**SHORT TASK 1**
In the mailing list reply about how hard a Singularity would be, whose message is being quoted and answered?

**QUOTED PASSAGE**
--------------------------------------------------
Re: How hard a Singularity?

From: Eliezer S. Yudkowsky (sentience@pobox.com)
Date: Wed Jun 26 2002 - 16:50:13 MDT


James Higgins wrote:
>
> Aargh, this is frustrating.
>
> The committee is there for RISK MANAGEMENT. A task which should very
> much be done thoroughly on such a task as creating a Singularity.

A task at which committees are known to abjectly suck.

> They
> do not have to, collectively, understand all the inner working of the
> design. They simply have to be convinced to a reasonable degree that
> the design, as a whole, is safe. There are many such examples of this
> in present day life, where an entity is responsible for ensuring
> safety. If it is impossible for a group of 10 intelligent people to
> agree that it is safe to launch a Singularity then, frankly, it
> shouldn't be launched.

I see. 10 intelligent people? Let me inquire about the selection process
for this committee. Is it a government committee? Does it have legal
enforcement powers? Is it sponsored by a nonprofit such as, oh, SIAI? Who
gets to pick the guardians? I might *maybe* consider trying to justify
matters to a majority of a committee composed of Nick Bostrom, Mitchell
Porter, Vernor Vinge, Greg Egan, and... damn, can't think of anyone else
offhand who isn't already on my side.

> So, Eliezer, your saying that if YOU were appointed to such a committee
> you would all of a sudden stop thinking rationally and start spouting
> off Asimov Laws and such? You think we should throw darts at the white
> pages to pick the members of the committee or something? Your making my
> case for me here as to why a single individual should not be trusted
> with this decision.

I think that I would not be altered by my appointment to such a committee,
but I have no confidence in my ability to keep a committee thinking
rationally. I can solve a problem posed by Nature because Nature is not as
perverse as humans. I can *maybe* explain to a committee composed of the
smartest people I know, but I make no guarantees.

>> It is terribly dangerous to take away the job of Friendly AI from
>> whoever was smart enough to crack the basic nature of intelligence!
>> Friendly AI is not as complex as AI but it is still the second hardest
>> problem I have ever encountered. A committee is not up to that!
>
> A committee may not be up to designing a Friendly AI (because design by
> committee is slow for one) but there is no reason they could not decide
> if a given design was SAFE.

The task of verification is easier than the task of invention but is *not*
easy in any absolute sense.

> Your seem rather convinced that human
> beings can't be trusted to make their own decisions (based on
> post-Singularity speculation you've posted)
--------------------------------------------------
**SHORT TASK 2**
Reproduce verbatim the entries that begin with the line containing "Describe the element at coordinates (1276, 1040)" and run through the end of the entries.

**EXERCISE INPUTS**
--------------------------------------------------
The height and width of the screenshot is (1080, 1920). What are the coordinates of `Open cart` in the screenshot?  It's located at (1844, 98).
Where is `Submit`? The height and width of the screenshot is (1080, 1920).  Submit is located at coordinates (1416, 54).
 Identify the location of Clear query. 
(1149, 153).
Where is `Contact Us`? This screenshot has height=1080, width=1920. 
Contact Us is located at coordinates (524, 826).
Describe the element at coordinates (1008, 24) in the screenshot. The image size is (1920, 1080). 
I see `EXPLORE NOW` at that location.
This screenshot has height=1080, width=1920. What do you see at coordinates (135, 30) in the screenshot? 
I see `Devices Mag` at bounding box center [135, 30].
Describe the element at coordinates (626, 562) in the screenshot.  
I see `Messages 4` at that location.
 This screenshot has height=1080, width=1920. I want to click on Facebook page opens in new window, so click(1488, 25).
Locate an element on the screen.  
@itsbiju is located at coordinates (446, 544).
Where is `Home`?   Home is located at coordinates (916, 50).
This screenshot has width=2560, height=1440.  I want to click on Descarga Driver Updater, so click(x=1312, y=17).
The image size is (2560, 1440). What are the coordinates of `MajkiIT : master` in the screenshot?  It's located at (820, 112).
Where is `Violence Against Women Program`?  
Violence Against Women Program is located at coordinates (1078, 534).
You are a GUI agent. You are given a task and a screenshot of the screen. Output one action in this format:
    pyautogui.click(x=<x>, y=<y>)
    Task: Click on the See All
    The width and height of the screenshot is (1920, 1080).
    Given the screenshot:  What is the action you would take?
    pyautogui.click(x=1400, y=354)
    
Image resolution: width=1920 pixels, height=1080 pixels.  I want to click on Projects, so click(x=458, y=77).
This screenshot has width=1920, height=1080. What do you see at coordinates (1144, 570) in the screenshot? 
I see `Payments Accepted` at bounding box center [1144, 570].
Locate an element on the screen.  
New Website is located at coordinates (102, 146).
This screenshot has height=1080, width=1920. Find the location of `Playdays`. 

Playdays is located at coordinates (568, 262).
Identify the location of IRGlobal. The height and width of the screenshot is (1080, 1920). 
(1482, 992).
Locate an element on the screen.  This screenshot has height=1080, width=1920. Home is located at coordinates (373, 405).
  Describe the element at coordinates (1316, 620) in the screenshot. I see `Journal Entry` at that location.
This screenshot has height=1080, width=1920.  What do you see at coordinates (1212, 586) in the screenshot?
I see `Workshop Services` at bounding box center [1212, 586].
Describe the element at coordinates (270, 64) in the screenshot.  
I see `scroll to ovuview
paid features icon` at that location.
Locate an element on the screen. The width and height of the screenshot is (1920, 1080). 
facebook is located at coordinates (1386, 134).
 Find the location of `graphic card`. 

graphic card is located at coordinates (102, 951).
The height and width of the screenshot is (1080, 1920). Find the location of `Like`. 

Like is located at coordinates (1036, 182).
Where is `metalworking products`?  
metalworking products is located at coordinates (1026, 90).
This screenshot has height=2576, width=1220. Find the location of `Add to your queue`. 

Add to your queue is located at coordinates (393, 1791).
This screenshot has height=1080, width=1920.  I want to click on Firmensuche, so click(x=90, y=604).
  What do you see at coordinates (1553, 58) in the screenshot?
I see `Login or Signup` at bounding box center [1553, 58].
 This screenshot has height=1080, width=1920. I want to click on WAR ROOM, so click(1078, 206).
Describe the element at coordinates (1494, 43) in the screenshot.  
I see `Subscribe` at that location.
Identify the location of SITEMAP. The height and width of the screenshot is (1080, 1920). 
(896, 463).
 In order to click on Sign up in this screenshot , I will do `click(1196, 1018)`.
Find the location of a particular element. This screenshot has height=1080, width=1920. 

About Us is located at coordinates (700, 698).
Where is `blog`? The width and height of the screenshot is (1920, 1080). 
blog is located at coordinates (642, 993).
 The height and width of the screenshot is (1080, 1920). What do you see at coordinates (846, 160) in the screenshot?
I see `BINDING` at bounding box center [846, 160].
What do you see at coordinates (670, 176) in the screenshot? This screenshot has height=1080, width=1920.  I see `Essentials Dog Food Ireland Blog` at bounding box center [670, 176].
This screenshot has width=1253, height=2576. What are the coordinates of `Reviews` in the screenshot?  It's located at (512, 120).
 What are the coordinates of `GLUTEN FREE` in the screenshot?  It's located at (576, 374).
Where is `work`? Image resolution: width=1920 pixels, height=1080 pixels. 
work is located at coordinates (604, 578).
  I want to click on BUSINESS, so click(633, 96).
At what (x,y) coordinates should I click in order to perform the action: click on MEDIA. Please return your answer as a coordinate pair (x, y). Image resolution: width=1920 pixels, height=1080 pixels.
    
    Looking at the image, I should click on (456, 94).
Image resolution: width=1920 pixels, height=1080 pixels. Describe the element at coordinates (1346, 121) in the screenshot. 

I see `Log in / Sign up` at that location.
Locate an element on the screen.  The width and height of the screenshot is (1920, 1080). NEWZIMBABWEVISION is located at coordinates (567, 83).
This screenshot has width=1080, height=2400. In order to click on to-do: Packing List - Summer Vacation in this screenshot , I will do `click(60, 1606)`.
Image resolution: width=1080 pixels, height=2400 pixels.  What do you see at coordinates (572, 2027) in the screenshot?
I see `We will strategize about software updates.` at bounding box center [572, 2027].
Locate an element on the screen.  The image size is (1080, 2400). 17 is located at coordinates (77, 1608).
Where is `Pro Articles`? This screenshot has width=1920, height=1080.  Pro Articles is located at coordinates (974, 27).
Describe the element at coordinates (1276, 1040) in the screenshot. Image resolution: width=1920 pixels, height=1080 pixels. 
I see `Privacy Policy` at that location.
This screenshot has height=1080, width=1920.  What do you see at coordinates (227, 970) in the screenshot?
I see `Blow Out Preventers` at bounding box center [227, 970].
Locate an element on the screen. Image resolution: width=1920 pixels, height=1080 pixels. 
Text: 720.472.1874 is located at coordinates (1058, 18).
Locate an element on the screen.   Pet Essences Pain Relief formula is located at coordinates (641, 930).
--------------------------------------------------
**EXPECTED OUTPUT 1**
James Higgins

**EXPECTED OUTPUT 2**
Describe the element at coordinates (1276, 1040) in the screenshot. Image resolution: width=1920 pixels, height=1080 pixels. 
I see `Privacy Policy` at that location.
This screenshot has height=1080, width=1920.  What do you see at coordinates (227, 970) in the screenshot?
I see `Blow Out Preventers` at bounding box center [227, 970].
Locate an element on the screen. Image resolution: width=1920 pixels, height=1080 pixels. 
Text: 720.472.1874 is located at coordinates (1058, 18).
Locate an element on the screen.   Pet Essences Pain Relief formula is located at coordinates (641, 930).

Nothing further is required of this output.